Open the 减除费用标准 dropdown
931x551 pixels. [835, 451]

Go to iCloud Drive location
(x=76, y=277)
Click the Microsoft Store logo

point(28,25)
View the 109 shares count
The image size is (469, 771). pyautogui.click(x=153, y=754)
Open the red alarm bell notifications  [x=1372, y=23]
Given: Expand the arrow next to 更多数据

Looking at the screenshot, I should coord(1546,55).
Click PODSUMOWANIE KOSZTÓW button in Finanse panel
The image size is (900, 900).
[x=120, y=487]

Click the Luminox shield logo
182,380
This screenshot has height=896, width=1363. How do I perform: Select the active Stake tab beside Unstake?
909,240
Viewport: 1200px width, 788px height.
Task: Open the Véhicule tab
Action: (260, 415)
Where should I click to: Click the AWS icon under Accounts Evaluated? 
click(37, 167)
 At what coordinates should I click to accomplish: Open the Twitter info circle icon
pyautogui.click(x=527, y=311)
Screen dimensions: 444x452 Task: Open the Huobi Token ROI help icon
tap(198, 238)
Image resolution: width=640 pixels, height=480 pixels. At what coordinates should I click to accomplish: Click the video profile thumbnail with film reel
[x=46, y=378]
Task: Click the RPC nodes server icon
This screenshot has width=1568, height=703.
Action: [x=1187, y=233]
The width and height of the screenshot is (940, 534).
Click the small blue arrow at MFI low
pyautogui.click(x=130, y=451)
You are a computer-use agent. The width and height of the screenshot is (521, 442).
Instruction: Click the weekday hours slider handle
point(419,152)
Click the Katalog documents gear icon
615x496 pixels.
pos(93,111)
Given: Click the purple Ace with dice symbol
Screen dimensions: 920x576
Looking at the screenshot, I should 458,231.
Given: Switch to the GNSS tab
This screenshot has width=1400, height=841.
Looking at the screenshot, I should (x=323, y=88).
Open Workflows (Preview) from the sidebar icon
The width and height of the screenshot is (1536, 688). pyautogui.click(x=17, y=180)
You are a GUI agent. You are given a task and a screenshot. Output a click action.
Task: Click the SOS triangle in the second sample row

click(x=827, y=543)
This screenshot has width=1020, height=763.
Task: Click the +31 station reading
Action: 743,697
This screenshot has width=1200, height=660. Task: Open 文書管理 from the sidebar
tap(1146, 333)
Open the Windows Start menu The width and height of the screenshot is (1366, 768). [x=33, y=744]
━━━━
Once more, print every line of the material exactly.

> Answer area
Open the 减除费用标准 dropdown
931x551 pixels. [835, 451]

Go to iCloud Drive location
(x=76, y=277)
Click the Microsoft Store logo

point(28,25)
View the 109 shares count
The image size is (469, 771). pyautogui.click(x=153, y=754)
Open the red alarm bell notifications  [x=1372, y=23]
Given: Expand the arrow next to 更多数据

Looking at the screenshot, I should coord(1546,55).
Click PODSUMOWANIE KOSZTÓW button in Finanse panel
The image size is (900, 900).
[x=120, y=487]

Click the Luminox shield logo
182,380
This screenshot has height=896, width=1363. How do I perform: Select the active Stake tab beside Unstake?
909,240
Viewport: 1200px width, 788px height.
Task: Open the Véhicule tab
Action: (260, 415)
Where should I click to: Click the AWS icon under Accounts Evaluated? 
click(37, 167)
 At what coordinates should I click to accomplish: Open the Twitter info circle icon
pyautogui.click(x=527, y=311)
Screen dimensions: 444x452 Task: Open the Huobi Token ROI help icon
tap(198, 238)
Image resolution: width=640 pixels, height=480 pixels. At what coordinates should I click to accomplish: Click the video profile thumbnail with film reel
[x=46, y=378]
Task: Click the RPC nodes server icon
This screenshot has width=1568, height=703.
Action: [x=1187, y=233]
The width and height of the screenshot is (940, 534).
Click the small blue arrow at MFI low
pyautogui.click(x=130, y=451)
You are a computer-use agent. The width and height of the screenshot is (521, 442).
Instruction: Click the weekday hours slider handle
point(419,152)
Click the Katalog documents gear icon
615x496 pixels.
pos(93,111)
Given: Click the purple Ace with dice symbol
Screen dimensions: 920x576
Looking at the screenshot, I should 458,231.
Given: Switch to the GNSS tab
This screenshot has width=1400, height=841.
Looking at the screenshot, I should (x=323, y=88).
Open Workflows (Preview) from the sidebar icon
The width and height of the screenshot is (1536, 688). pyautogui.click(x=17, y=180)
You are a GUI agent. You are given a task and a screenshot. Output a click action.
Task: Click the SOS triangle in the second sample row

click(x=827, y=543)
This screenshot has width=1020, height=763.
Task: Click the +31 station reading
Action: 743,697
This screenshot has width=1200, height=660. Task: Open 文書管理 from the sidebar
tap(1146, 333)
Open the Windows Start menu The width and height of the screenshot is (1366, 768). [x=33, y=744]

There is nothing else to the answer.